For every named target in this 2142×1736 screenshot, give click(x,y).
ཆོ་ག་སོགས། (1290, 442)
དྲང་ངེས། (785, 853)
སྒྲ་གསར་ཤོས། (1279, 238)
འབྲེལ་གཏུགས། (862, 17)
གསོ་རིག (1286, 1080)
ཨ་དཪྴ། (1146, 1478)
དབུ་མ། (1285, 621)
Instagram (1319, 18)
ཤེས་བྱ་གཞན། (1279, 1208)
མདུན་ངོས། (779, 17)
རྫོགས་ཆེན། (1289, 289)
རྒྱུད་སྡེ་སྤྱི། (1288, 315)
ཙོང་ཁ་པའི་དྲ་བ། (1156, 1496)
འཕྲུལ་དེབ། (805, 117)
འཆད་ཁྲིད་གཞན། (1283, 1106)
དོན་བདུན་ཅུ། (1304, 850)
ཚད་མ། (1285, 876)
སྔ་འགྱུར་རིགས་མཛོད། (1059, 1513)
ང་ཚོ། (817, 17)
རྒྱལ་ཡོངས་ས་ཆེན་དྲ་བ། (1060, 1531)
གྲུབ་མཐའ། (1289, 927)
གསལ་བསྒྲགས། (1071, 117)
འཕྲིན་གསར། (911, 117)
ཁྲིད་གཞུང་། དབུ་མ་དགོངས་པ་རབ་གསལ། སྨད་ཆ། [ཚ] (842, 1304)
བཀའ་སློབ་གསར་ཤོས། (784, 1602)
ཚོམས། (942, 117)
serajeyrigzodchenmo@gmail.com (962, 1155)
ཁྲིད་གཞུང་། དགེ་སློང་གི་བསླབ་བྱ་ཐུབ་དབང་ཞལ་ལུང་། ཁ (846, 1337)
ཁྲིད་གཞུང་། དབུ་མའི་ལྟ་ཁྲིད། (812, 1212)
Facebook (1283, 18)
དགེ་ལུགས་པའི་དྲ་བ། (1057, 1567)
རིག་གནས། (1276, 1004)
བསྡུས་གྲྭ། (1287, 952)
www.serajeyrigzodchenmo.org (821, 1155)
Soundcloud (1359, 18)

▸ **TASK PROMPT**
Please go through each line of the data and count those that contain the string "serajeyrigzodchenmo"; give that number alone.

▸ **RESULT**
2